It's times like these that I thank God I live in a city that boasts a legendary live music scene. Then I remember that it's been ages since I've seen something new that didn't smack of either irony or something worse -- and sadly, even more prevalent -- ennui. The big, hands-on-hips "who cares?"
Each year around the holidays, when countless publications are smacking themselves on the back with arrogant end-of-the-year lists (and this year's even more annoying end of the millennium lists), I find myself thinking about the Northwest's live music scene, what it has produced, and what it will yield in months and years to come. More often than not I'm filled with a sense of pride when it comes to our local music vista. We may -- in the eyes of outsiders -- be a cliché, but it's a cliché that spawns an unruly offspring that constantly tries to set itself apart from its predecessors. And in that lies what has always made this region so musically verdant: a drive to create without simply re-creating.
Well, that formula wasn't really workin' this year, now was it? I'm thinking back and I don't recall too much going on in the way of musical reseeding, and in contemplating the future I'm faced with an even more bleak vision. Have people gotten lazy? Because it sure seems to me like no one's going out of his or her way to seek out or produce something good for goodness' sake. Or has the region's blasted hipster ennui finally gotten the best of our once-thriving scene?

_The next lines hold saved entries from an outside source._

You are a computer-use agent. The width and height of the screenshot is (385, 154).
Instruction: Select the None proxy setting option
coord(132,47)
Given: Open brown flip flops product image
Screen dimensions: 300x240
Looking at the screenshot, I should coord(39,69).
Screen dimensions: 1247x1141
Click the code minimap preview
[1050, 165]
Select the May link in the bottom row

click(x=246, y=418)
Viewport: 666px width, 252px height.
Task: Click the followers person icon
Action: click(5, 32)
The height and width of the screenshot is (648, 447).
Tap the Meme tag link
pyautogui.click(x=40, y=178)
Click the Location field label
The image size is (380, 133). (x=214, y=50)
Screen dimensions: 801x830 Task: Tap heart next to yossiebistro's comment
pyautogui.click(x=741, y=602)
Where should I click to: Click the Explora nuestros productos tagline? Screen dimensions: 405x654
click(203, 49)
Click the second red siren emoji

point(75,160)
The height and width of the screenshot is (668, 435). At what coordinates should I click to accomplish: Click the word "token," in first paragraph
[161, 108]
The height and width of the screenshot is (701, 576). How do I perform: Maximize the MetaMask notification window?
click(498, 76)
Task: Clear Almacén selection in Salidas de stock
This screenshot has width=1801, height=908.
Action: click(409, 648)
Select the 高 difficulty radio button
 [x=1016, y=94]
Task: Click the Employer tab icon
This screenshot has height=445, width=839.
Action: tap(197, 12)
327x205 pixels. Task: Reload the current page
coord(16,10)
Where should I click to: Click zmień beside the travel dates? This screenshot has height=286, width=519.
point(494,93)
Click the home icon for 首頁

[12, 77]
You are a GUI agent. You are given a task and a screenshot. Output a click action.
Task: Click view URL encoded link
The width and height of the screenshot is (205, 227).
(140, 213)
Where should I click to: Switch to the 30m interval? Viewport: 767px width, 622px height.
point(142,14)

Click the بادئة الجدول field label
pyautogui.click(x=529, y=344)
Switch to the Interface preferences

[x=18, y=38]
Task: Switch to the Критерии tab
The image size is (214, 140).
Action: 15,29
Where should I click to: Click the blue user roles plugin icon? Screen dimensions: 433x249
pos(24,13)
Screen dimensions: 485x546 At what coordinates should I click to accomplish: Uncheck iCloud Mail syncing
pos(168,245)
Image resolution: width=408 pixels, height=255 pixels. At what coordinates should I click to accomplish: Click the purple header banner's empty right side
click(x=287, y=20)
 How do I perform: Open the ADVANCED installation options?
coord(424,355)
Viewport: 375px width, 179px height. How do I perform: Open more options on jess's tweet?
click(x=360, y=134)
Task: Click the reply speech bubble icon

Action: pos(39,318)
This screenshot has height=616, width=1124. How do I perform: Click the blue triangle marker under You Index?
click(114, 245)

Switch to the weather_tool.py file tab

In music, everyone wants what others haven't got. To know about it first is to know about it best, right? But lately, I'm not so sure anyone wants to know about it at all. Show attendance is considerably down, certainly among the regular show-going public who these days have to be pretty devoted in order to leave their house or practice space. Yes, practice space. More and more I'm noticing a distinct absence of local musicians getting off their duffs to check out new bands. A few years ago, it wasn't unusual to see members of Harvey Danger or Sunny Day Real Estate turning out for the debuts of bands with little hype surrounding them. Nowadays they're likely to show up only when it's a friend's band or some heavily connected side project.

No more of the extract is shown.